= Task to carry out =
In the lines from the one with "Task: Select the F: drive icon" through the one with "click(54, 3)", replace "Select" with "Choose" and keep everything else the same. Return only those lines, and leave out the pictures.

— begin Input rows —

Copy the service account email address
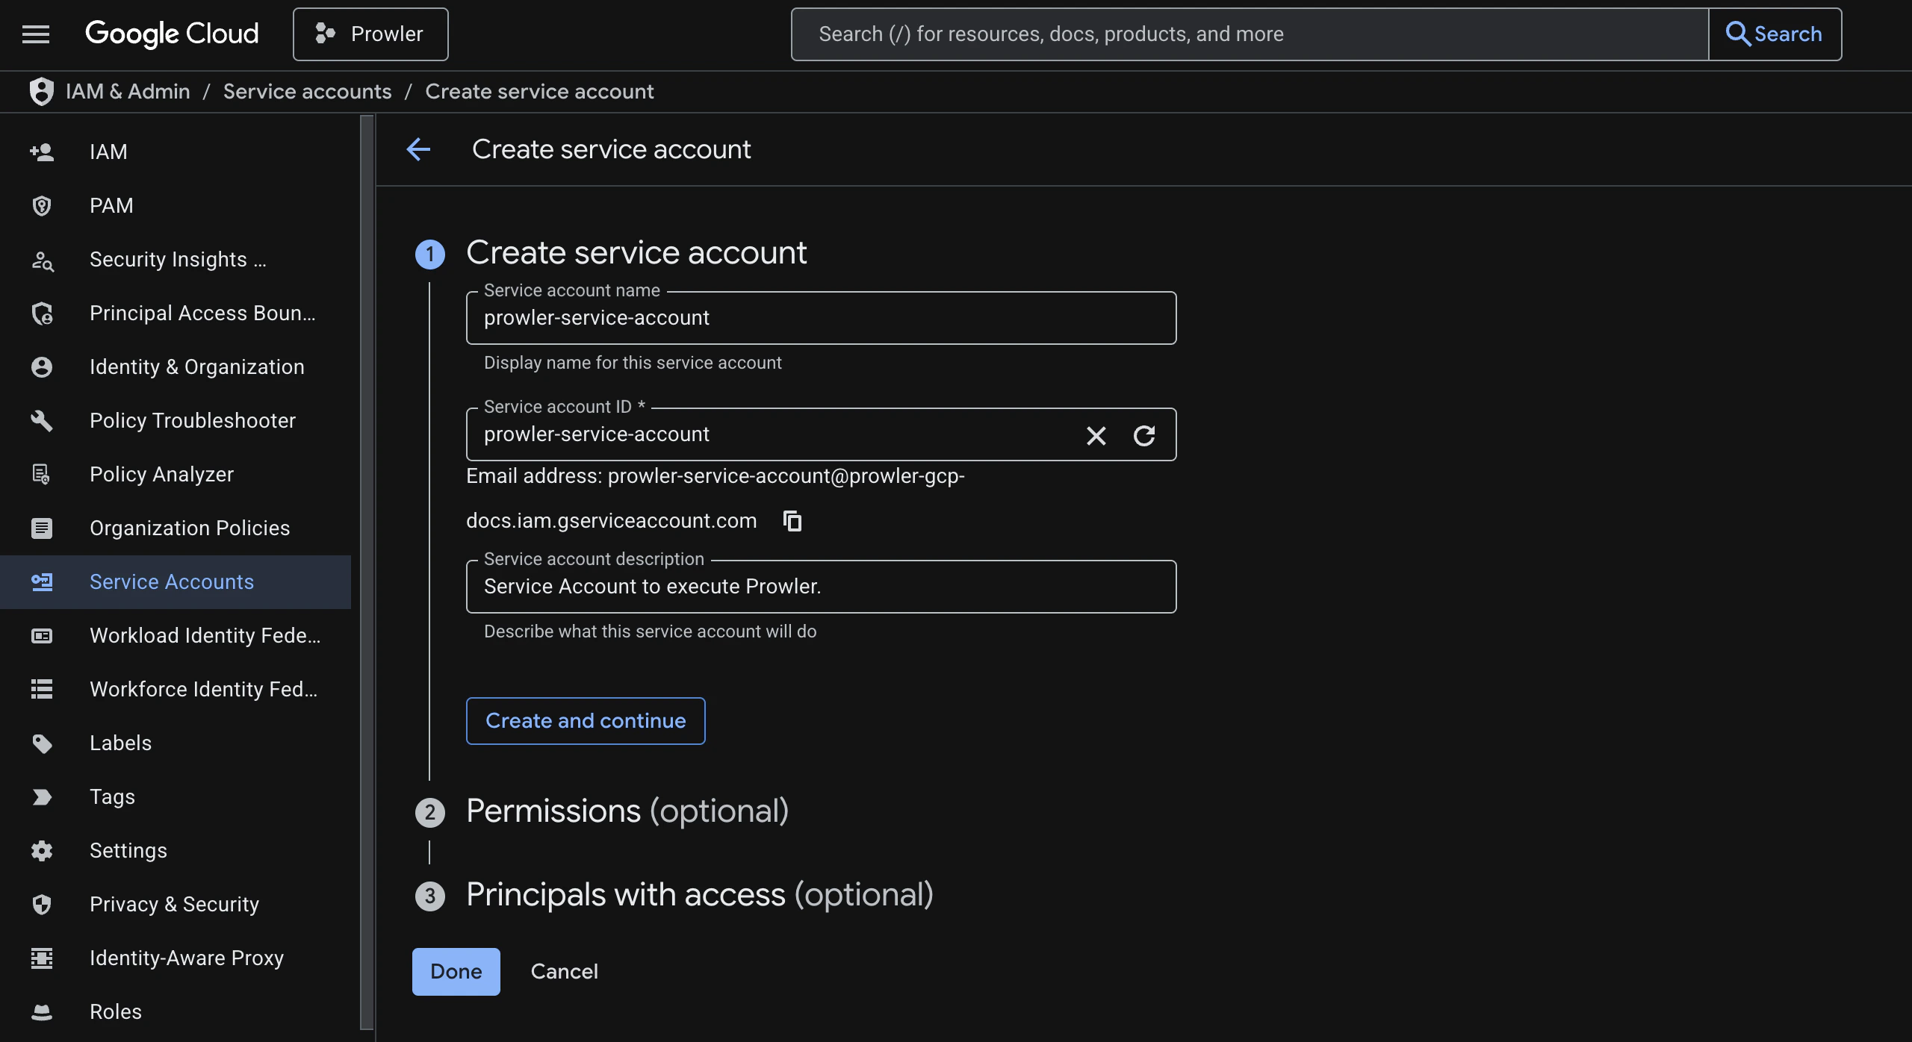The height and width of the screenshot is (1042, 1912). (791, 520)
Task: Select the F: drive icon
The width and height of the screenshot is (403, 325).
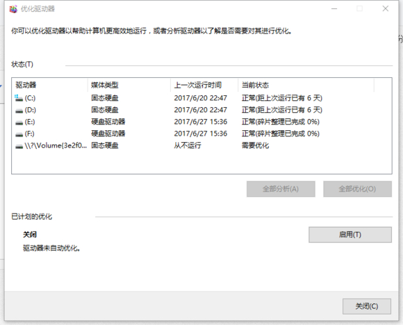Action: tap(19, 134)
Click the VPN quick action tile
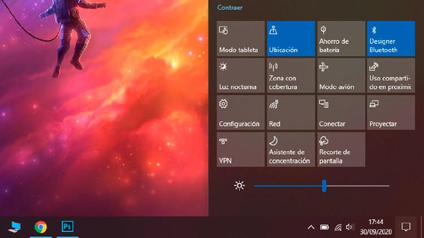424x238 pixels. 241,149
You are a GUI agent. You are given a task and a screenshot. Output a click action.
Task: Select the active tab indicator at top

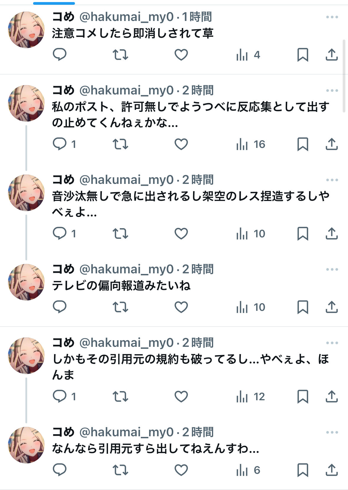click(54, 3)
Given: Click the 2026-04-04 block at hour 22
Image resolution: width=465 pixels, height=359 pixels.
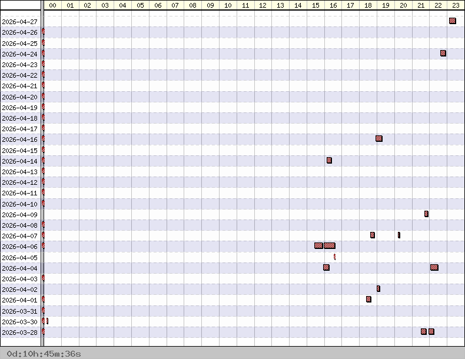Looking at the screenshot, I should coord(434,267).
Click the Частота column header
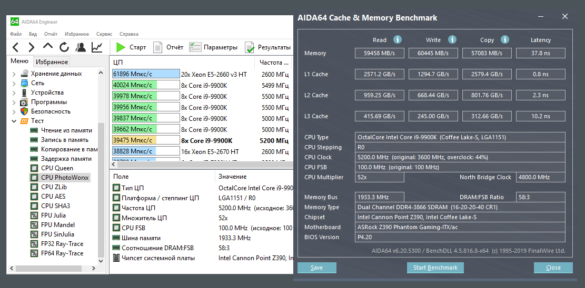The image size is (585, 288). (x=271, y=62)

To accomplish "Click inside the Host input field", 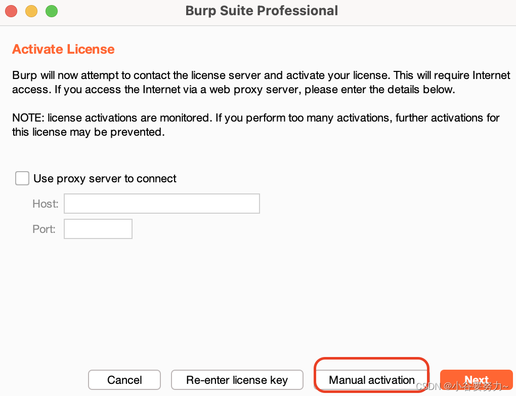I will pos(161,204).
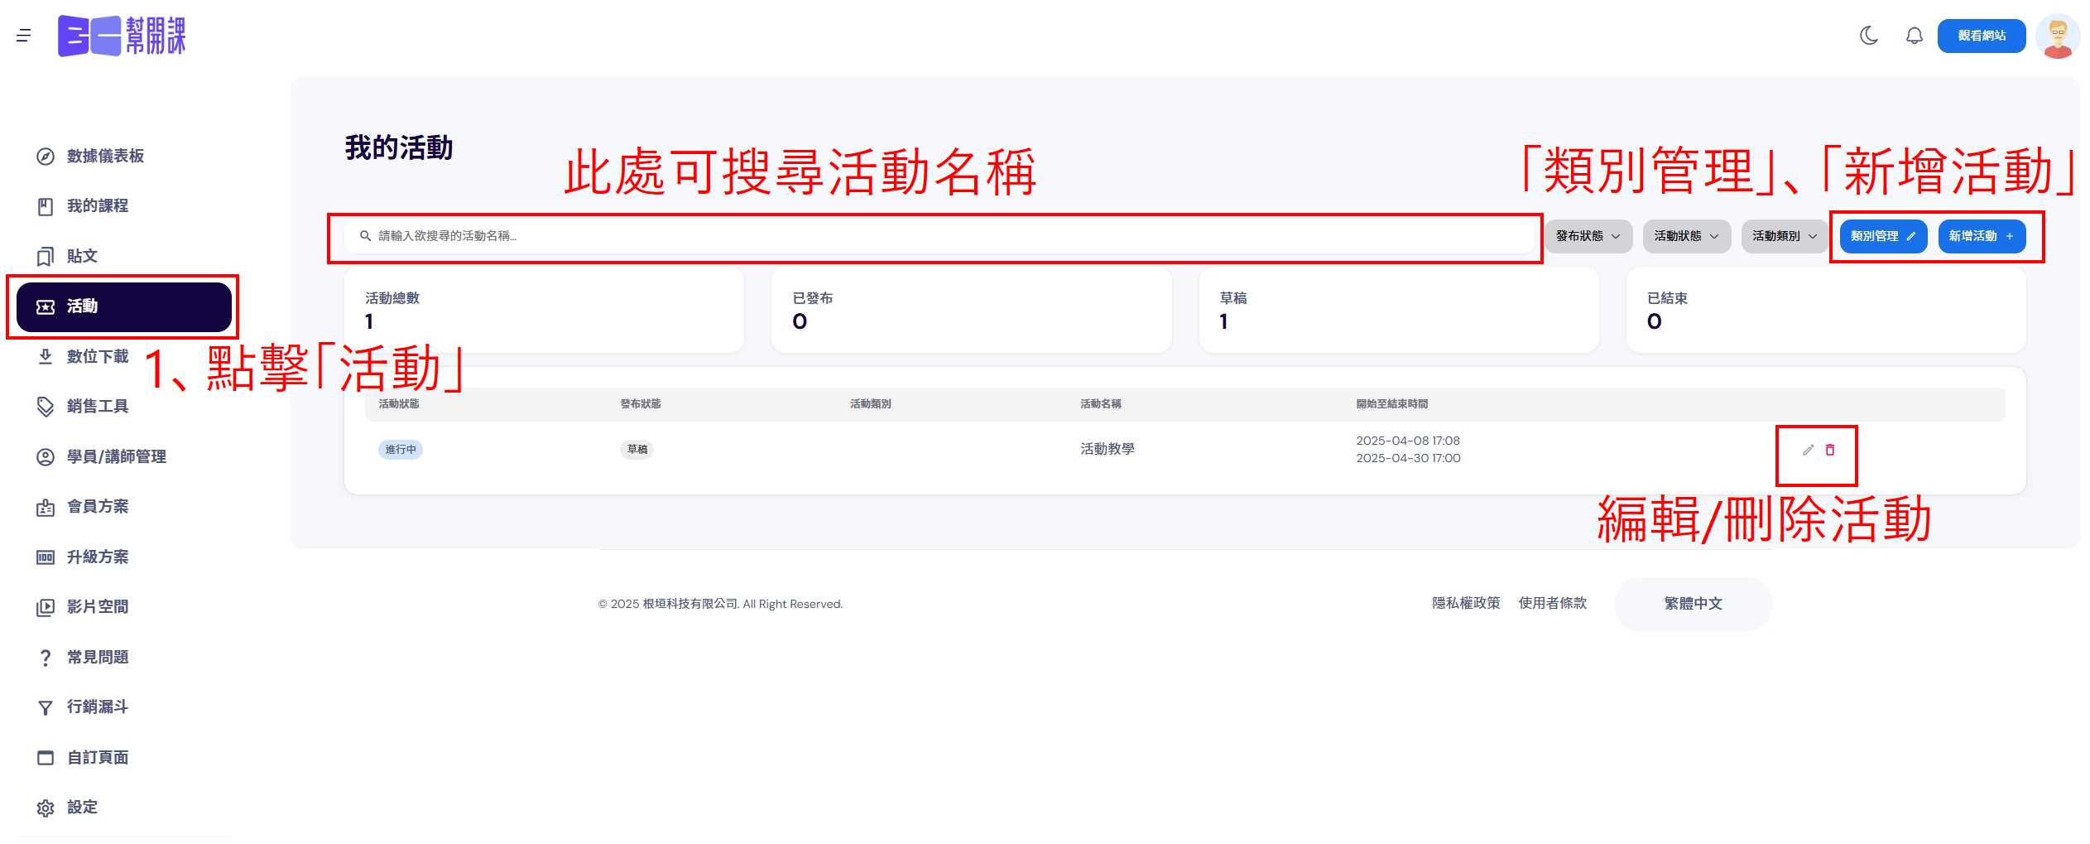The width and height of the screenshot is (2090, 844).
Task: Delete 活動教學 using the trash icon
Action: point(1830,450)
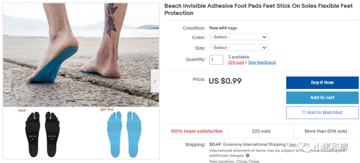Click the next image arrow on product photo
This screenshot has height=163, width=360.
155,81
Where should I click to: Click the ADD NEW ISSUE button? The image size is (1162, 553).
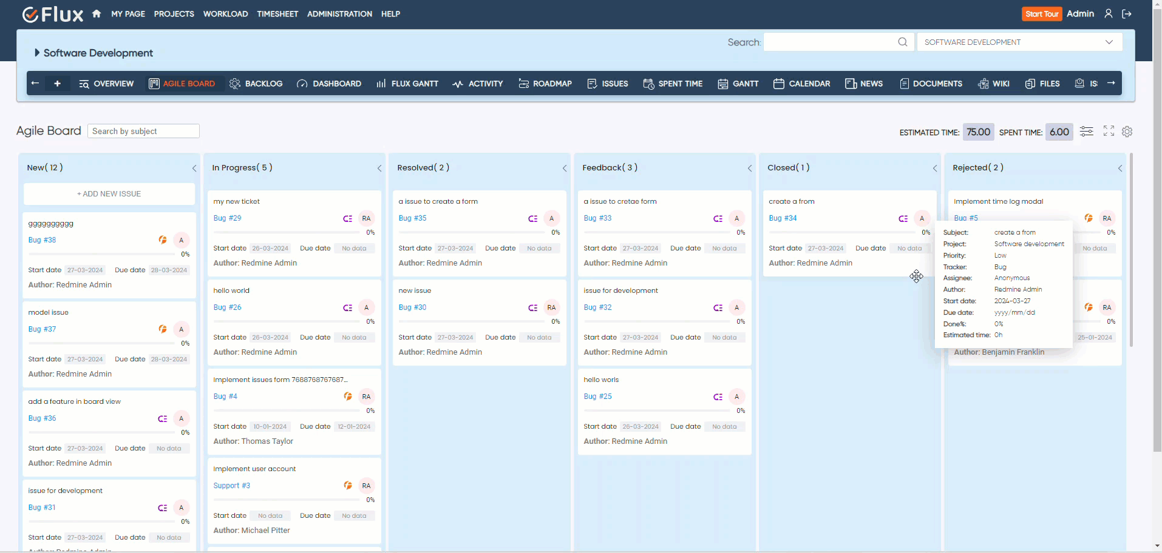109,193
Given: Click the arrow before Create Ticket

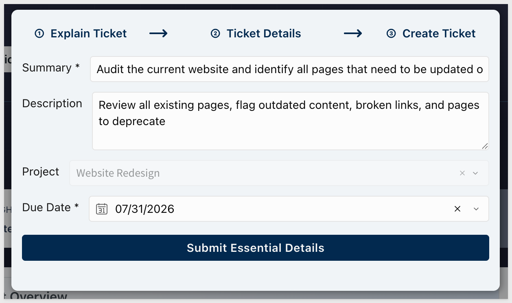Looking at the screenshot, I should click(x=353, y=34).
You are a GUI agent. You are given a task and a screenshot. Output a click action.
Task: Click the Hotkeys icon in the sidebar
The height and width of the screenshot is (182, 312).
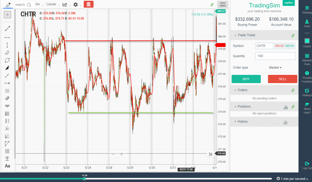307,90
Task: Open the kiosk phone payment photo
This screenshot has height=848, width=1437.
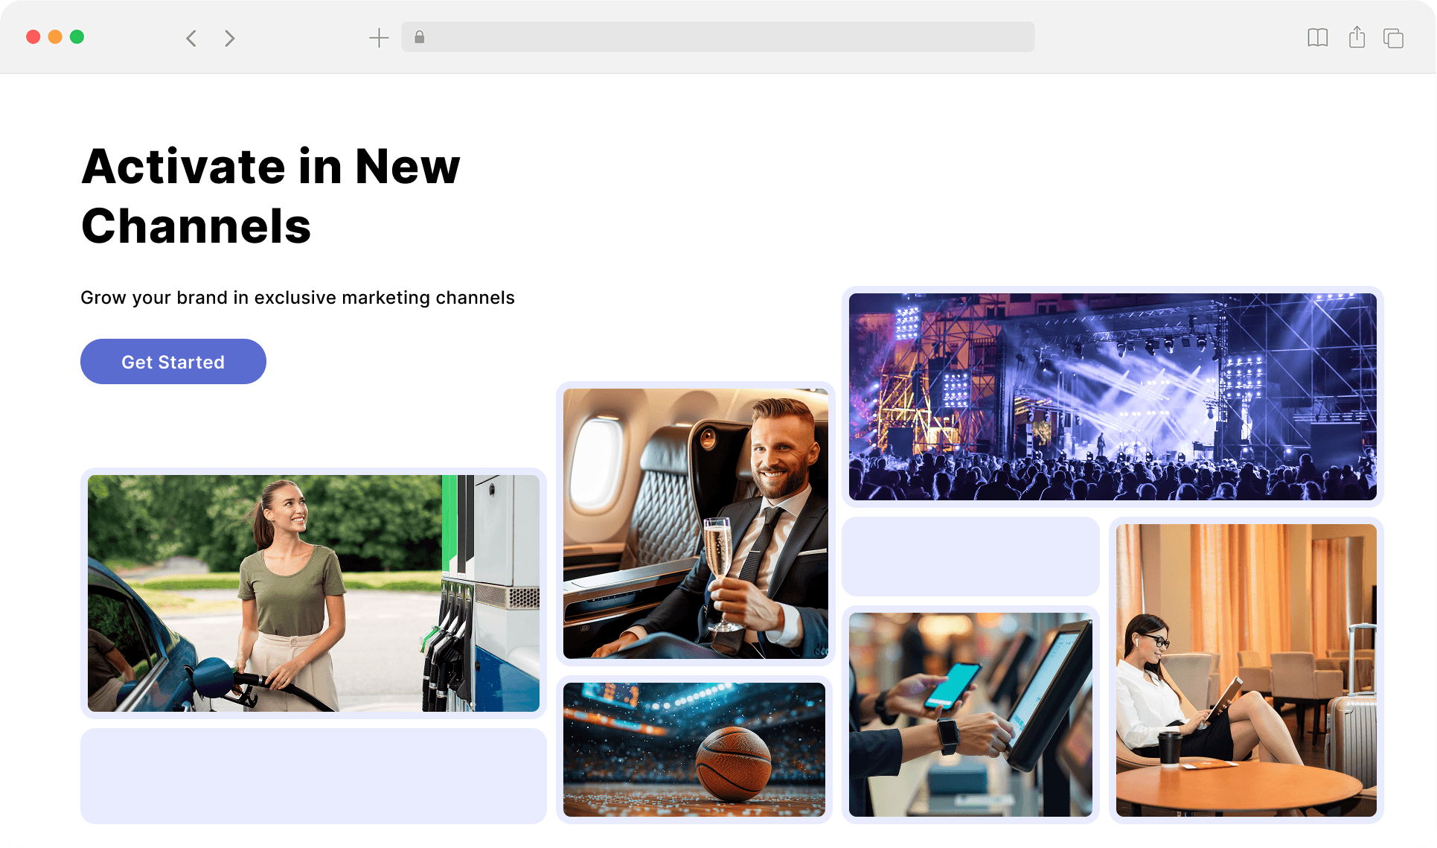Action: click(970, 714)
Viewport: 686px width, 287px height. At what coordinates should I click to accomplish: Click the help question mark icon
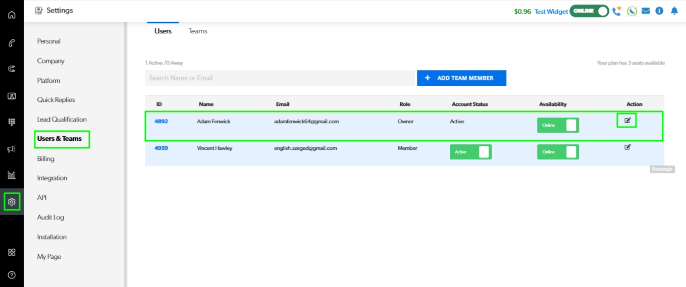pyautogui.click(x=12, y=275)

— end Input rows —

= Worked answer =
Task: Choose the F: drive icon
The width and height of the screenshot is (403, 325).
Action: tap(19, 134)
Click the VPN quick action tile
424x238 pixels. 241,149
You are a GUI agent. You are given a task and a screenshot. Output a click action.
Task: Choose the active tab indicator at top

click(54, 3)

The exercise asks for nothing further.